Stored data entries
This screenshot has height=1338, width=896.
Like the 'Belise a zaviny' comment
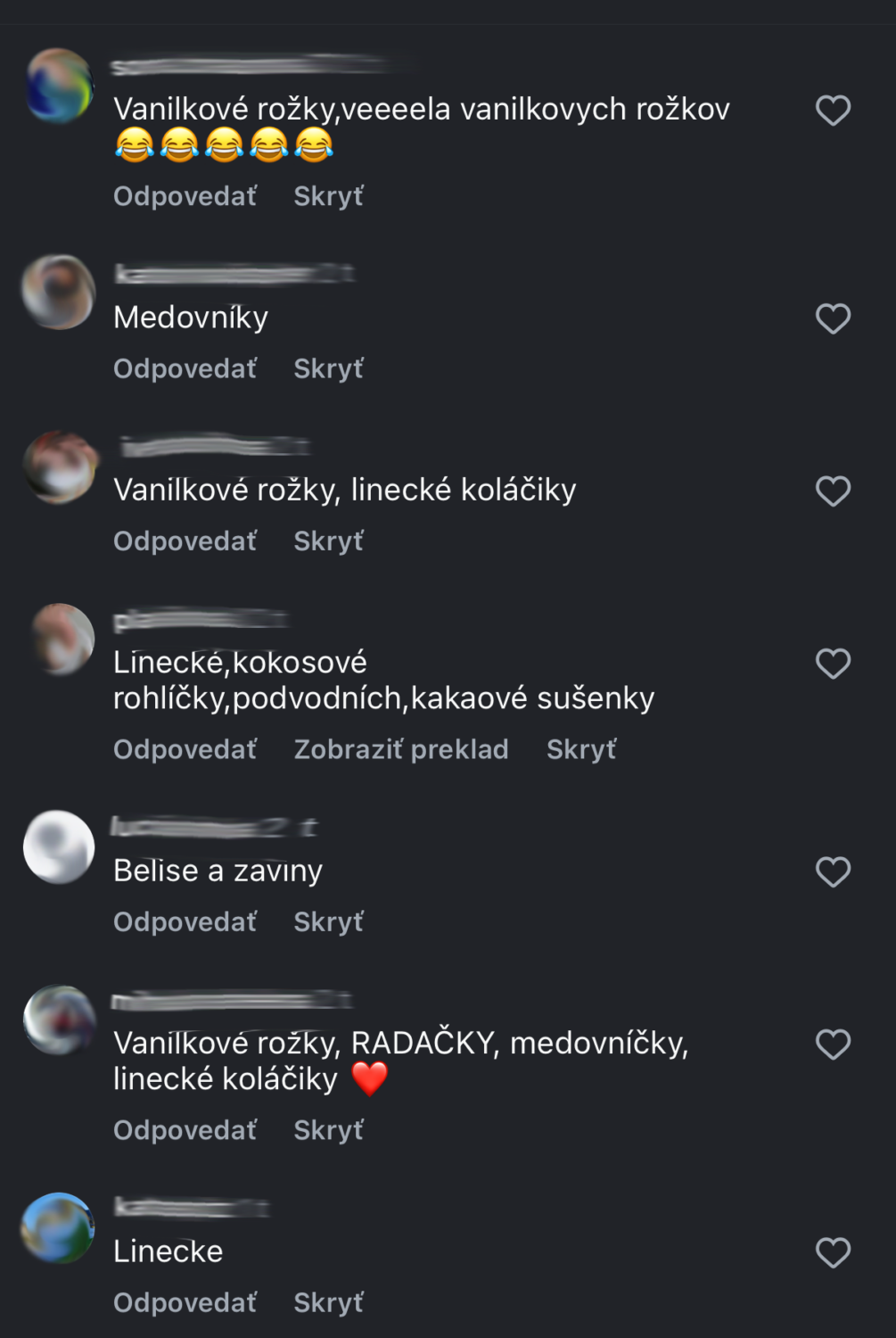click(833, 871)
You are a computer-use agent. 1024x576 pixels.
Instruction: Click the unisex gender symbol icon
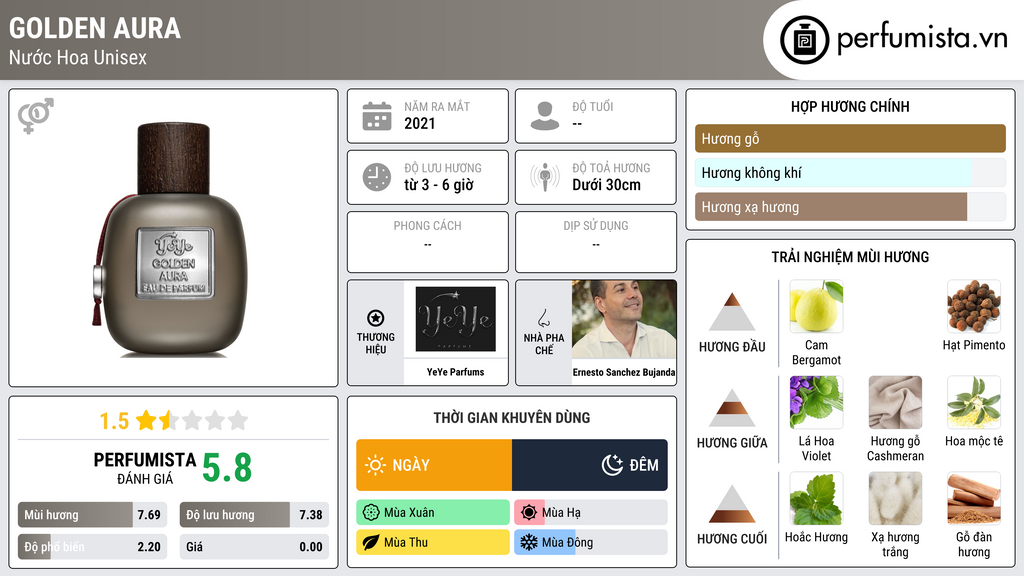point(36,116)
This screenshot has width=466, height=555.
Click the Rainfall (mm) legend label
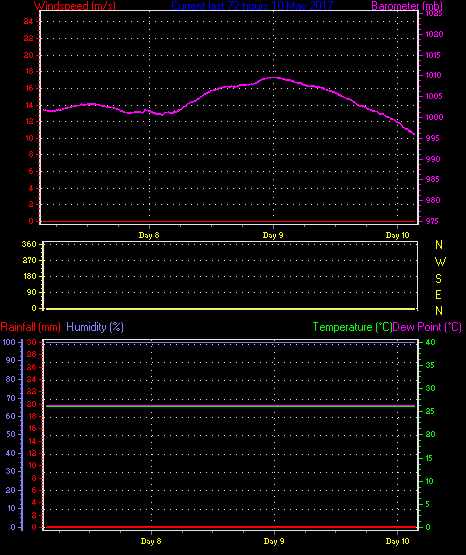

» THE TASK
Would you return the entries verbatim, minus any images?

» YOUR SOLUTION
This screenshot has height=1338, width=896.
Like the 'Belise a zaviny' comment
click(833, 871)
You are a computer-use agent. 1024x576 pixels.
Instruction: Click the unisex gender symbol icon
point(36,116)
This screenshot has width=466, height=555.
Click the Rainfall (mm) legend label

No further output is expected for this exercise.